Mr. Wolny was to carry the cash to New York on a private charter plane, in order to avoid detection by airport security. See Aple's Supl. App. at 80 (Tr. of videotaped meeting in hotel room).

Using third parties to conceal the real owner of the funds. The trust was established in Anguilla because Anguillan law would prevent any outside party, including the United States government, from discovering the source of the funds. See Aple's Supl. App. at 2 (Tr. of trial test. of FBI Special Agent Carlos Villar). Mr. Saltillo was identified only as the beneficiary of the trust, not as the person who funded it. See id. at 41 (Tr. of trial test. of Mr. Garfinkle). The trust document did not in any way reveal the source of the funds. See id.
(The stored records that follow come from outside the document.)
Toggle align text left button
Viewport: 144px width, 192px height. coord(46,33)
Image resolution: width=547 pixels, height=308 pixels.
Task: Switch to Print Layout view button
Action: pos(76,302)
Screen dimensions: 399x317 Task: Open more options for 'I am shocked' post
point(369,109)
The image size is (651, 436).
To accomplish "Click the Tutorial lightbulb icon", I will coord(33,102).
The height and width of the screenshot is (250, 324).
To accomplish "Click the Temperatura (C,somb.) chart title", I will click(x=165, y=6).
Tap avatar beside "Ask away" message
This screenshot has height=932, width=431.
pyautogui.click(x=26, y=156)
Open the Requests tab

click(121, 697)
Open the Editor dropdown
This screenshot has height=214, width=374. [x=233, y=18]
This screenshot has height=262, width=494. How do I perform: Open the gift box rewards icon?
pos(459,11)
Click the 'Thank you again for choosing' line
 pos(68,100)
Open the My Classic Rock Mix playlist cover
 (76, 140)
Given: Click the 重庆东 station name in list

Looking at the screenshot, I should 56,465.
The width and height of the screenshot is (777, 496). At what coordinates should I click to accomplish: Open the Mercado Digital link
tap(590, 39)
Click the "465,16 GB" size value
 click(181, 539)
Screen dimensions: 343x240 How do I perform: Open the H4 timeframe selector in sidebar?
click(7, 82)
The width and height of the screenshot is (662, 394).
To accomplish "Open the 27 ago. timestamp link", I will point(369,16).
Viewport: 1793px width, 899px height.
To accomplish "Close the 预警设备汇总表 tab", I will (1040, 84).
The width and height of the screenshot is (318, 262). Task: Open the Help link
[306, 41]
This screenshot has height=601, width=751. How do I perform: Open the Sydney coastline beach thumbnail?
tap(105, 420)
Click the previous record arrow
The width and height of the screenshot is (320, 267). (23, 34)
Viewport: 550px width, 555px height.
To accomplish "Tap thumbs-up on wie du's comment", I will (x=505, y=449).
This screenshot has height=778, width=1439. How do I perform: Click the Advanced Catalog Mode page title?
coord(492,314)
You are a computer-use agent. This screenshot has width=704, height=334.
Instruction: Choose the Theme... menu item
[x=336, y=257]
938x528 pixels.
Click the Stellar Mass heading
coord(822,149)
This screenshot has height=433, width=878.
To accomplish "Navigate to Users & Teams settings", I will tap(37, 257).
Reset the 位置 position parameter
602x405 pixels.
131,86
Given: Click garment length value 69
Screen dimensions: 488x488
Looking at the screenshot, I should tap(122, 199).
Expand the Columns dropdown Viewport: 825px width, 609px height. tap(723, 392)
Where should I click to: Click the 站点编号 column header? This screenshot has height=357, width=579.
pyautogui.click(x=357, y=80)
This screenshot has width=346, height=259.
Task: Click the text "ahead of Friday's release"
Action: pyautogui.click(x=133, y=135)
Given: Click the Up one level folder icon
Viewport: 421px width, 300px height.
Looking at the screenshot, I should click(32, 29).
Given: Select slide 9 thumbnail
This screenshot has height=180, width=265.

Unusual financial moves. As explained in the background section above, under the money laundering scheme, securities would be purchased through Kingston Securities, and when the securities were sold, the proceeds would be disbursed to Mr. Saltillo as clean money. See id. at 1 (Tr. of trial test. of FBI Special Agent Carlos Villar). The jury could well have concluded that these unusual financial moves were made for the very purpose of disguising the true ownership of the funds.

Mr. Wolny contends that the source of the trust funds would have been revealed by a CTR that the defendants planned to file. According to Mr. Wolny, the CTR would have disclosed that Mr. Saltillo was a drug dealer. See Aplt's App. at 127 (blank CTR form, which asks for the "[o]ccupation, profession, or business" of the "[p]erson on ... whose behalf this transaction was conducted").

In arguing that a CTR would have revealed the source of the trust funds, Mr. Wolny relies on the testimony of Mr. Nielsen. Mr. Nielsen testified that he intended to complete a CTR, that he was aware of substantial penalties for not completing a CTR, and that he was aware that a CTR might be returned if it was filled out incorrectly. See id. at 120-21 (Tr. of trial test. of Mr. Nielsen). Mr. Nielsen did not testify that he intended to complete a CTR truthfully and reveal Mr. Saltillo's occupation. Although the jury may have inferred that Mr. Nielsen intended to be truthful, we are not free to draw that inference ourselves. As stated above, in evaluating Mr. Wolny's sufficiency argument, we must view the evidence in the light most favorable to the government. See Markum, 4 F.3d at 893. So viewed, the evidence suggested that the CTR would not have identified drug dealing as the source of the funds. See, e.g., Aple's Supl. App. at 46 (Tr. of trial test. of Mr. Garfinkle) (The CTR would have shown "the party making [the] deposit [with Kingston Securities] as the trust rather than Mr. Saltillo.").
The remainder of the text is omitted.